Pixel coordinate grounding data
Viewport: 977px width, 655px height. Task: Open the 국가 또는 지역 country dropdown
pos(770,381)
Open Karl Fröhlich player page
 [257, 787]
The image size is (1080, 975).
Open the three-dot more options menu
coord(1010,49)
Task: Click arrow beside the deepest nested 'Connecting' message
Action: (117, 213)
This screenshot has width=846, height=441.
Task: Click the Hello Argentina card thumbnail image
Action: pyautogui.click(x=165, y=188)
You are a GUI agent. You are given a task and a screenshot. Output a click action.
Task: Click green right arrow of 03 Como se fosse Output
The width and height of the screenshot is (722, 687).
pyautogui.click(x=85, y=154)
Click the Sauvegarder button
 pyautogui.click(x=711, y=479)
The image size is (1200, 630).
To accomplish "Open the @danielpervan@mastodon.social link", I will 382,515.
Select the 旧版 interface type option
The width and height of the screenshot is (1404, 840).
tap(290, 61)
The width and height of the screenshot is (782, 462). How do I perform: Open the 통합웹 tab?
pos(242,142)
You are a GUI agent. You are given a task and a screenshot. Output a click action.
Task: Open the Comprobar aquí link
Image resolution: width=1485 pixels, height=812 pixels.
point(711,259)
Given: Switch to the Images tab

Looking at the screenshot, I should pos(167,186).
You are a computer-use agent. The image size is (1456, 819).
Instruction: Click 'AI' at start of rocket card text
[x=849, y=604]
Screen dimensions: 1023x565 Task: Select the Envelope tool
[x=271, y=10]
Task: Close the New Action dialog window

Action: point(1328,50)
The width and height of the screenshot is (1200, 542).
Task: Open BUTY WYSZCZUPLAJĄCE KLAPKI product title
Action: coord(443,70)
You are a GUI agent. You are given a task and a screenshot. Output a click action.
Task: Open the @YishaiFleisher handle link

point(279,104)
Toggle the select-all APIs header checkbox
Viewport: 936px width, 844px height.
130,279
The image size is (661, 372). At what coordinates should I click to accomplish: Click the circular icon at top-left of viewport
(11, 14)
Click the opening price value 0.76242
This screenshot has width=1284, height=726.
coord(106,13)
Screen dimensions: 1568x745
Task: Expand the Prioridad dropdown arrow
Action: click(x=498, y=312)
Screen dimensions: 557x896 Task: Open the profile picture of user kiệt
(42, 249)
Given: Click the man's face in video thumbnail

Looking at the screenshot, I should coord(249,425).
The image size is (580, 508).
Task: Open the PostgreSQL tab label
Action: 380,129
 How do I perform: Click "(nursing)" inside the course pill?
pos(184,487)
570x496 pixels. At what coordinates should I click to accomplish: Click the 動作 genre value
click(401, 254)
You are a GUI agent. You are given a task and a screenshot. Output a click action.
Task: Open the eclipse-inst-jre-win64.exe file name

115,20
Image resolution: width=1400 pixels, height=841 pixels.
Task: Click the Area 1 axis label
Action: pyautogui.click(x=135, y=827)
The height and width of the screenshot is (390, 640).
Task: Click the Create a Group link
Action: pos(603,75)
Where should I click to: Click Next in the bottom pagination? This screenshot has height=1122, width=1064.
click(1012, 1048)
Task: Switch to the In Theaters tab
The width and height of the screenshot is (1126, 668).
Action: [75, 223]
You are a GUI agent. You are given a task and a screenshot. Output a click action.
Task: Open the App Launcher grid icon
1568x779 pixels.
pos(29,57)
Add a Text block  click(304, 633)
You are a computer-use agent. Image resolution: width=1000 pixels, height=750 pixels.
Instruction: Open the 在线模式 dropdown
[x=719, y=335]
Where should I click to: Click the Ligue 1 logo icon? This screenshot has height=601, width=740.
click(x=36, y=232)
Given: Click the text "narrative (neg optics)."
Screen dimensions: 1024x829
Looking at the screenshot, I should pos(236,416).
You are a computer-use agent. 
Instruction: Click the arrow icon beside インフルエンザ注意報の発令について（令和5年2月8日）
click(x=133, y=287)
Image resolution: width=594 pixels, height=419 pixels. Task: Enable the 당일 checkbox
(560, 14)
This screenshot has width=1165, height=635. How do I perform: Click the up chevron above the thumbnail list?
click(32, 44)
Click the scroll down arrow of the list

* [Task objective] Please give all the lines above again, exactly as they read.

* [Answer space]
Viewport: 977px width, 655px height. Task: Open the 국가 또는 지역 country dropdown
pos(770,381)
Open Karl Fröhlich player page
 [257, 787]
The image size is (1080, 975).
Open the three-dot more options menu
coord(1010,49)
Task: Click arrow beside the deepest nested 'Connecting' message
Action: (117, 213)
This screenshot has width=846, height=441.
Task: Click the Hello Argentina card thumbnail image
Action: pyautogui.click(x=165, y=188)
You are a GUI agent. You are given a task and a screenshot. Output a click action.
Task: Click green right arrow of 03 Como se fosse Output
The width and height of the screenshot is (722, 687).
pyautogui.click(x=85, y=154)
Click the Sauvegarder button
 pyautogui.click(x=711, y=479)
The image size is (1200, 630).
To accomplish "Open the @danielpervan@mastodon.social link", I will 382,515.
Select the 旧版 interface type option
The width and height of the screenshot is (1404, 840).
tap(290, 61)
The width and height of the screenshot is (782, 462). How do I perform: Open the 통합웹 tab?
pos(242,142)
You are a GUI agent. You are given a task and a screenshot. Output a click action.
Task: Open the Comprobar aquí link
Image resolution: width=1485 pixels, height=812 pixels.
point(711,259)
Given: Switch to the Images tab

Looking at the screenshot, I should pos(167,186).
You are a computer-use agent. The image size is (1456, 819).
Instruction: Click 'AI' at start of rocket card text
[x=849, y=604]
Screen dimensions: 1023x565 Task: Select the Envelope tool
[x=271, y=10]
Task: Close the New Action dialog window

Action: point(1328,50)
The width and height of the screenshot is (1200, 542).
Task: Open BUTY WYSZCZUPLAJĄCE KLAPKI product title
Action: coord(443,70)
You are a GUI agent. You are given a task and a screenshot. Output a click action.
Task: Open the @YishaiFleisher handle link

point(279,104)
Toggle the select-all APIs header checkbox
Viewport: 936px width, 844px height.
130,279
The image size is (661, 372). At what coordinates should I click to accomplish: Click the circular icon at top-left of viewport
(11, 14)
Click the opening price value 0.76242
This screenshot has width=1284, height=726.
coord(106,13)
Screen dimensions: 1568x745
Task: Expand the Prioridad dropdown arrow
Action: click(x=498, y=312)
Screen dimensions: 557x896 Task: Open the profile picture of user kiệt
(42, 249)
Given: Click the man's face in video thumbnail

Looking at the screenshot, I should coord(249,425).
The image size is (580, 508).
Task: Open the PostgreSQL tab label
Action: 380,129
 How do I perform: Click "(nursing)" inside the course pill?
pos(184,487)
570x496 pixels. At what coordinates should I click to accomplish: Click the 動作 genre value
click(401, 254)
You are a GUI agent. You are given a task and a screenshot. Output a click action.
Task: Open the eclipse-inst-jre-win64.exe file name

115,20
Image resolution: width=1400 pixels, height=841 pixels.
Task: Click the Area 1 axis label
Action: pyautogui.click(x=135, y=827)
The height and width of the screenshot is (390, 640).
Task: Click the Create a Group link
Action: pos(603,75)
Where should I click to: Click Next in the bottom pagination? This screenshot has height=1122, width=1064.
click(1012, 1048)
Task: Switch to the In Theaters tab
The width and height of the screenshot is (1126, 668).
Action: [75, 223]
You are a GUI agent. You are given a task and a screenshot. Output a click action.
Task: Open the App Launcher grid icon
1568x779 pixels.
pos(29,57)
Add a Text block  click(304, 633)
You are a computer-use agent. Image resolution: width=1000 pixels, height=750 pixels.
Instruction: Open the 在线模式 dropdown
[x=719, y=335]
Where should I click to: Click the Ligue 1 logo icon? This screenshot has height=601, width=740.
click(x=36, y=232)
Given: Click the text "narrative (neg optics)."
Screen dimensions: 1024x829
Looking at the screenshot, I should pos(236,416).
You are a computer-use agent. 
Instruction: Click the arrow icon beside インフルエンザ注意報の発令について（令和5年2月8日）
click(x=133, y=287)
Image resolution: width=594 pixels, height=419 pixels. Task: Enable the 당일 checkbox
(560, 14)
This screenshot has width=1165, height=635. How do I perform: Click the up chevron above the thumbnail list?
click(32, 44)
Click the scroll down arrow of the list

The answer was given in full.